On World Food Day, October 16th, Scottish Minister for Learning Alasdair Allan announced the awarding of £600,000 (€700,700) towards the core costs of 6 development education (DE) centres nationally (Aberdeen, Coatbridge, Dingwall, Dundee, Edinburgh and Glasgow) as part of promoting Scotland’s role and responsibilities internationally.  In announcing the grant, Allan commented:

“Our young people are growing up with a global perspective on just about every event thanks to the technology we use every day. More than any generation before them, they are able to watch events on television or the internet from the other side of the world and then see the impact on a local, national and international level.  This opens up the incredible learning possibilities…”

For more information and additional background, see by A small island but we’re citizens of the world by Tanya Wisely (International Development Education Association of Scotland) from The Scotsman on 17 October.

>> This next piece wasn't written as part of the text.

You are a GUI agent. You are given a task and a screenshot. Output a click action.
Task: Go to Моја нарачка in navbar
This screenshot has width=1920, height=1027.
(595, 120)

Apart from highlighting the growing recognition of the importance of DE in Scotland’s future and in the policies and approaches of the current Scottish Government in the lead up to the much awaited referendum on independence in 2014 (a White Paper on the issue is expected in a matter of weeks – Scotland’s role as a potentially independent state will feature of the Paper and has significant implications for the UK ‘in the world’), the grant highlighted the importance of regional provision of DE.  For some time now, the DE centres along with other like-minded organisations have campaigned for such support and for an overall policy on regional provision.

The success of this campaign has reminded this author that such a ‘co-ordinated’ approach to the regional provision of DE is long-overdue and sadly neglected in Ireland at many levels.  True, individual centres have lobbied for support but provision remains uncoordinated and patchy.  There have been attempts to develop a ‘national’ policy but they have not been successful to date.  Individual centres remain dependent of Irish Aid’s ever-changing priorities and the interests and agendas of a small handful of NGOs.  There is as yet no overall policy on the right of citizens regionally to engage in meaningful and informed debate and discussion on Ireland’s role worldwide.

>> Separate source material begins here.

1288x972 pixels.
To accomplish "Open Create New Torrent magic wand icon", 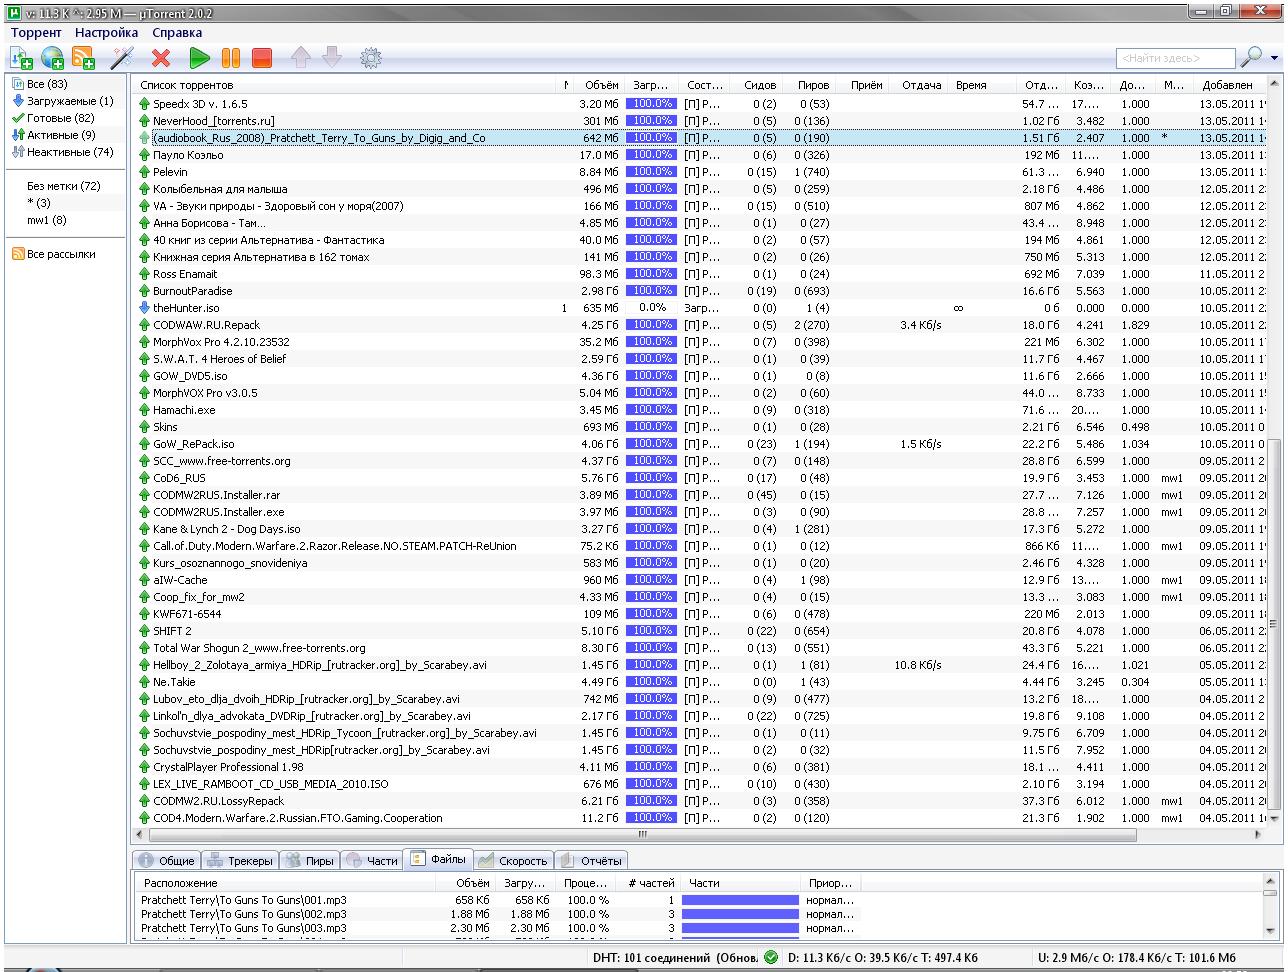I will click(122, 59).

Significant chunks of the country remain under-serviced (including, strange as it might seem, Dublin e.g. the growing sprawl that is North Dublin – this, despite the ‘Dublin’ addresses of many organisations).  It is also true of most of our major population centres – a reality that defies the often stated aims and objectives of government and civil society.  DE cannot be delivered solely by ‘national policy’ divined in Dublin (or anywhere else for that matter) and then ‘leaked’ or strategised to the rest of the country.  Press releases, policy documents, research publications and DE resources will not deliver intended outcomes.  This requires quality ongoing, day-to-day, face-to-face engagement across the country overtime.  It requires a minimum threshold of regionally-based, locally rooted and adequately resourced centres or organisations based in major population centres.

At the moment there are far too many individuals focused on measuring, monitoring, documenting, ‘frame-working’ and evaluating the delivery of DE nationally.  There are far too few individuals focused on actually delivering that DE, especially in a targeted manner regionally.  And, our DE centres remain hugely under-resourced (and under-valued, sometimes even by themselves).  We are awash with policy but bereft of effective practice.

Tellingly, the regional provision of DE does not feature adequately or in a co-ordinated manner in the agendas, strategies and policy discussions of the NGO sector, Dóchas (does DE anymore?) or, indeed Irish Aid.  The time has long since passed when a strong, focused and strategic lobby is needed for DE regionally.  It is unlikely to emerge from the centre – it should and needs to emerge regionally.  But then, so much more also needs to emerge in Ireland’s DE landscape but it would be significant if a regional dimension should be to the forefront!